Other causes of low exposure to primaquine are also potential risk factors for relapses, such as low adherence or impaired bioavailability. Similarly, others factors which affect the success of anti-infective therapeutics may influence the responses to the radical treatment, such as differences in the biology of the parasite, the immune status of the patients and the density of latent hypnozoites [34].

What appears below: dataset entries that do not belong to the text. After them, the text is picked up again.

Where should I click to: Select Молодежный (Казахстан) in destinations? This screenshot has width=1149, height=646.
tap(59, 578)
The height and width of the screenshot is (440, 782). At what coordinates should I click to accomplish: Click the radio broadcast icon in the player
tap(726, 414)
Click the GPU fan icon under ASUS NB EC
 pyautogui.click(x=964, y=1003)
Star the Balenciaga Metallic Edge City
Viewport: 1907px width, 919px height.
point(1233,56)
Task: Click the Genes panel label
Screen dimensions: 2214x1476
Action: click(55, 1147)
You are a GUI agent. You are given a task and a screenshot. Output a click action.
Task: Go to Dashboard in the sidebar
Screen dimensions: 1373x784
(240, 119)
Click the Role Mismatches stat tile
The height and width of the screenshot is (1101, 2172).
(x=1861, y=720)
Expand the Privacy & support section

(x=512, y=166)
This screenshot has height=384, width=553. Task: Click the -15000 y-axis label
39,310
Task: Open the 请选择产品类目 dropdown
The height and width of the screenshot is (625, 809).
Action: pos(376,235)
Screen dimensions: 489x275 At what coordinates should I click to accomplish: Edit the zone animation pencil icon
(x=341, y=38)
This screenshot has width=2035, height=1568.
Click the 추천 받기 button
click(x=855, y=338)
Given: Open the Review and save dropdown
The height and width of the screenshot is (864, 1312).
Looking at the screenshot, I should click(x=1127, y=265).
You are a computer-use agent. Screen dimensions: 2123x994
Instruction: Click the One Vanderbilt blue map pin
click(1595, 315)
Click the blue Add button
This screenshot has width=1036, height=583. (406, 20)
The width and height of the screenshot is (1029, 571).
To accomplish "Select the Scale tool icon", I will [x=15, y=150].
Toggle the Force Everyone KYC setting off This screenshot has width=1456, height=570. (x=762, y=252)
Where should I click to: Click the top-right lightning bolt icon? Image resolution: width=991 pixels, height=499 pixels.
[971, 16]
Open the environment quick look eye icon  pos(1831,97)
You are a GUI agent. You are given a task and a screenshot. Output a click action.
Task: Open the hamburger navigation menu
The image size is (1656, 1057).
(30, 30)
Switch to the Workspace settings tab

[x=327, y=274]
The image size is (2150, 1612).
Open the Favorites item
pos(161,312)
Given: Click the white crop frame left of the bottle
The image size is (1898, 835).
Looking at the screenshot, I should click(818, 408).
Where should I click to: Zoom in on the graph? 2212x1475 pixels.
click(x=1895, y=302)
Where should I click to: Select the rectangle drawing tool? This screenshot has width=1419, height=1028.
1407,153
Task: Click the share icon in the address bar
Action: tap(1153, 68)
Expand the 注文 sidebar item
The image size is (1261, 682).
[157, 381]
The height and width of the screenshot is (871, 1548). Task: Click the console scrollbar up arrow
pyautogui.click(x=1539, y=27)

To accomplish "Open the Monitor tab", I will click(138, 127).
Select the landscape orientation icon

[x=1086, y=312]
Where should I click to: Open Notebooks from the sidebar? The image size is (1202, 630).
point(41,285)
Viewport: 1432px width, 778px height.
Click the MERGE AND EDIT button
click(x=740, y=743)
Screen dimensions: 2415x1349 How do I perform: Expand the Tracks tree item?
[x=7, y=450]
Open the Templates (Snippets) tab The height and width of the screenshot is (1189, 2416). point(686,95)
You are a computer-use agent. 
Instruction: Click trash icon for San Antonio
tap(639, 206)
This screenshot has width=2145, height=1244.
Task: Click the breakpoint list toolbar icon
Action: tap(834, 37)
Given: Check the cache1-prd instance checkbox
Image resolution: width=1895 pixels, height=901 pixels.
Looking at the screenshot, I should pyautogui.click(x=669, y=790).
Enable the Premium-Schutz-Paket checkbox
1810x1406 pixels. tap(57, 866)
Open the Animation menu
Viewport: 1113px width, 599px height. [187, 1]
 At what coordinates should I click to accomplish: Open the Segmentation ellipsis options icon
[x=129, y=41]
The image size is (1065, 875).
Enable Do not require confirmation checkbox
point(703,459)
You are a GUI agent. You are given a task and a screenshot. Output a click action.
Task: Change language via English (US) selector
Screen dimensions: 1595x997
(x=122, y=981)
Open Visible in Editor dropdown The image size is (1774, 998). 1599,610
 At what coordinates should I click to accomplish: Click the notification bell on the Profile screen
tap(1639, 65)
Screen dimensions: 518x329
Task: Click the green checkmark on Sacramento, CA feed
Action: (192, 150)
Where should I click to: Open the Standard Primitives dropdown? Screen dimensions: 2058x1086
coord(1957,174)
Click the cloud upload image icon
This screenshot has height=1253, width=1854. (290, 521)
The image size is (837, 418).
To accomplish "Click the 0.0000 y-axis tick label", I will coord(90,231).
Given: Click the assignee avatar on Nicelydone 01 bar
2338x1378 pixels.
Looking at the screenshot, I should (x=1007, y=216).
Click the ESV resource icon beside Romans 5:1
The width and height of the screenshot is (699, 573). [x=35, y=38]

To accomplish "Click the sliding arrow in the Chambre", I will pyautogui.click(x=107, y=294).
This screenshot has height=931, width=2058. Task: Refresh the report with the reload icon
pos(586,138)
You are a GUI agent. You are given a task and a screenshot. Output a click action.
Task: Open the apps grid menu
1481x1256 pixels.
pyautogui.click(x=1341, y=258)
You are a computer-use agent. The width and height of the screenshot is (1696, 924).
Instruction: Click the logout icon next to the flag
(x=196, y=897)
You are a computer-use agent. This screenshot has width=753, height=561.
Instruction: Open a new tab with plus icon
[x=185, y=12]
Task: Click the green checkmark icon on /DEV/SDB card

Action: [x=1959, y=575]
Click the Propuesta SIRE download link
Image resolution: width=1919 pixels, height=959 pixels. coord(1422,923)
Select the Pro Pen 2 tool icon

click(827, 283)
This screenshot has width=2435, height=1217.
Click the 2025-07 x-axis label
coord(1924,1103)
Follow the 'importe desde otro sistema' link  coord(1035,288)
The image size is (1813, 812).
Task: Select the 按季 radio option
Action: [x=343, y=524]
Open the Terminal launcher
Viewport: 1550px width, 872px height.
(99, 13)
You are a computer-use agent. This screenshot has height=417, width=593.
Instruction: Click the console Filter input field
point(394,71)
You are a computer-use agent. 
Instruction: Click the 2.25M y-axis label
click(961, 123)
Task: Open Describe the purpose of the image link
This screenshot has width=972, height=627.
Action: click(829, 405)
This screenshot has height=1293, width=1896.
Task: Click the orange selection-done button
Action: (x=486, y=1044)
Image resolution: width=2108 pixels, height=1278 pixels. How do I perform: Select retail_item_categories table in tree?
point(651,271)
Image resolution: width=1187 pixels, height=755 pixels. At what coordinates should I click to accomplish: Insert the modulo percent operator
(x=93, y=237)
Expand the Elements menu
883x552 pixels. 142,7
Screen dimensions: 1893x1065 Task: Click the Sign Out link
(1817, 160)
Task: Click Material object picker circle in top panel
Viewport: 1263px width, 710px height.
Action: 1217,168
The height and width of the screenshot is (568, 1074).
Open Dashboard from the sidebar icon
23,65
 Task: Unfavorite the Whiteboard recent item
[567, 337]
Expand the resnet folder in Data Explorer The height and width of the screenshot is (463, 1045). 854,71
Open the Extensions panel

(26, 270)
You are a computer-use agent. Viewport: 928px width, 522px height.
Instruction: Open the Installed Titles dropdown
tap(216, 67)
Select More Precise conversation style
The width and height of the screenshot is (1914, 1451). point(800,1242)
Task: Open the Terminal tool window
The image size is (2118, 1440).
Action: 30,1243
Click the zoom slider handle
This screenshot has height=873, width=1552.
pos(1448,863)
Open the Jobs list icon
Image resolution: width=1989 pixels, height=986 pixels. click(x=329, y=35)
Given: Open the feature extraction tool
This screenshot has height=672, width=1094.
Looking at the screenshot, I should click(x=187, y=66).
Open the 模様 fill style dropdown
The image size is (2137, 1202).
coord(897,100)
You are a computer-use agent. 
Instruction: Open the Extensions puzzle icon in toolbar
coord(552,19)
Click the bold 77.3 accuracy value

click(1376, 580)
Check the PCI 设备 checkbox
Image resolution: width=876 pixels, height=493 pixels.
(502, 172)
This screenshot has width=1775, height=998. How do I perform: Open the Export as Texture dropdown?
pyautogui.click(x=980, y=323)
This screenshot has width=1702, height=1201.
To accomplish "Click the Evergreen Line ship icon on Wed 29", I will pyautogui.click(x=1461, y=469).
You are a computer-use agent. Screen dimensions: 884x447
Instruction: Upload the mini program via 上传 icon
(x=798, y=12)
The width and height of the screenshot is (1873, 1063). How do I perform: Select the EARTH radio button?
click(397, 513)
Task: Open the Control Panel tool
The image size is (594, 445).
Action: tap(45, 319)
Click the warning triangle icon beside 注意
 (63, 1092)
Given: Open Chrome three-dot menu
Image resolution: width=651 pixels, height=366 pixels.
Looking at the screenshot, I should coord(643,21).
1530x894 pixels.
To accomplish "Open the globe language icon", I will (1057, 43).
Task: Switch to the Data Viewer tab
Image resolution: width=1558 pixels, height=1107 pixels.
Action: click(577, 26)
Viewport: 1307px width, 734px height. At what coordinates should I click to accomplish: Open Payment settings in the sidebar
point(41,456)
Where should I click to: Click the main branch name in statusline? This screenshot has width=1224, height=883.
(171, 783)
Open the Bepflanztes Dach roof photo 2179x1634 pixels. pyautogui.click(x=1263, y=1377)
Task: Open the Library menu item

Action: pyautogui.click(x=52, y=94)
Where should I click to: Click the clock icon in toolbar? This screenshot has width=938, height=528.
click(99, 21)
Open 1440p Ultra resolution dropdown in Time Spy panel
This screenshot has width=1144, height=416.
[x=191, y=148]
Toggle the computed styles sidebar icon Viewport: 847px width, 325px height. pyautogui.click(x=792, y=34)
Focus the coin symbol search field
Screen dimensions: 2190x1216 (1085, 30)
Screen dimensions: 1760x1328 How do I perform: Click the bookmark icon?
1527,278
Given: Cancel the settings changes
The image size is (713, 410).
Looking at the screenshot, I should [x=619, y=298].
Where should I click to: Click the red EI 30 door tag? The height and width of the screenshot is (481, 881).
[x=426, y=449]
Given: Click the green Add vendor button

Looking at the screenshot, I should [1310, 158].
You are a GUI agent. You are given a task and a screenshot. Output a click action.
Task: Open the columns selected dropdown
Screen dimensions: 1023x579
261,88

This was the first time that some of the ACT combinations, namely ASMQ, were evaluated for the cure of P. vivax in clinical trial conditions, and thus in combination with daily primaquine (0.5 mg/kg/day for 7–9 days) regimens. The correlation between drug exposure to the long-acting components of the ACT and the risk of recurrence and AEs was also assessed. Potential interactions between primaquine and the ACT, and also the safety of these regimens, have not been extensively assessed [15]. Drug interactions such as lumefantrine inhibiting CYP2D6 [35] may reduce the overall regimen efficacy; on the other hand, drugs with a longer half-life may prevent early relapses. This study could not demonstrate a significant associations between the PK parameters of the long half-life drugs and the risk of recurrence, or the risk of relapse due to either homologous and heterologous relapses or time to recurrence (Additional files 3, 4, 5), although the numbers of relapses were small. Patients with longer chloroquine elimination half-life estimates were more likely to report pruritus. Transient, mild to moderate pruritus is a well-known adverse effect of chloroquine [36] and a threat to treatment adherence. A smaller drop in haemoglobin by day 14 was associated with higher CQ exposure (AUC), which may reflect better therapeutic efficacy achieved with higher concentrations of CQ [37].

This study has several limitations. The blood sampling schedule was designed to evaluate the blood levels of the long half-life drugs; the pharmacokinetic data allowed the prediction of the drug exposures up to 63 days post-treatment with up to 8 sample points available for each patient. It did not allow a proper modelling of primaquine levels and limited the calculation of the elimination half-life of lumefantrine. The absence of desethylchloroquine blood levels measurement is another study limitation. A trial designed with 6 months follow-up would have been able to evaluate relapses with more accuracy, as the median time to vivax recurrence in Brazil is 71 days [13]. The characterization of parasites and drug metabolism were conducted only in 35 patients with treatment failure limiting the comparisons. Genotyping vivax parasites to infer relapse frequencies also presents limitations. Genotyping in vivax does not allow differentiation between new infections (reinfections) or activation of unrelated (heterologous) hypnozoites. In this study, only recurrences with homologous and similar parasites were considered relapses. However, relapses are often heterologous activation of hypnozoites [31, 38]. The recrudescence of sub-microscopic parasite population [39] is also a biologically plausible explanation for homologous parasites in two samples. Future use of more sensitive parasite detection strategies, such as ultrasensitive PCR of all consecutive samples of the patients who failed could elucidate these results.

Conclusion

The genotyping of polymorphic loci of P. vivax showed that relapse due to genetically related parasites was the most frequent cause of recurrence in all three treatment arms. The high proportion of CYP2D6 genetic polymorphisms among patients with recurrent infections suggests that impaired primaquine metabolism might influence the related relapse rates in Brazil among patients receiving primaquine for radical cure, further studies are needed to confirm this finding. The three ACT regimens were very effective, and there was no association between drug exposure levels of the long-acting components of the ACT and risk of relapse. The ACT was well tolerated overall. These results provided further reassurance about the safety of the combined use of ACT and short-course primaquine (0.5 mg/kg/day for 7–9 days) to treat uncomplicated malaria vivax in Brazil.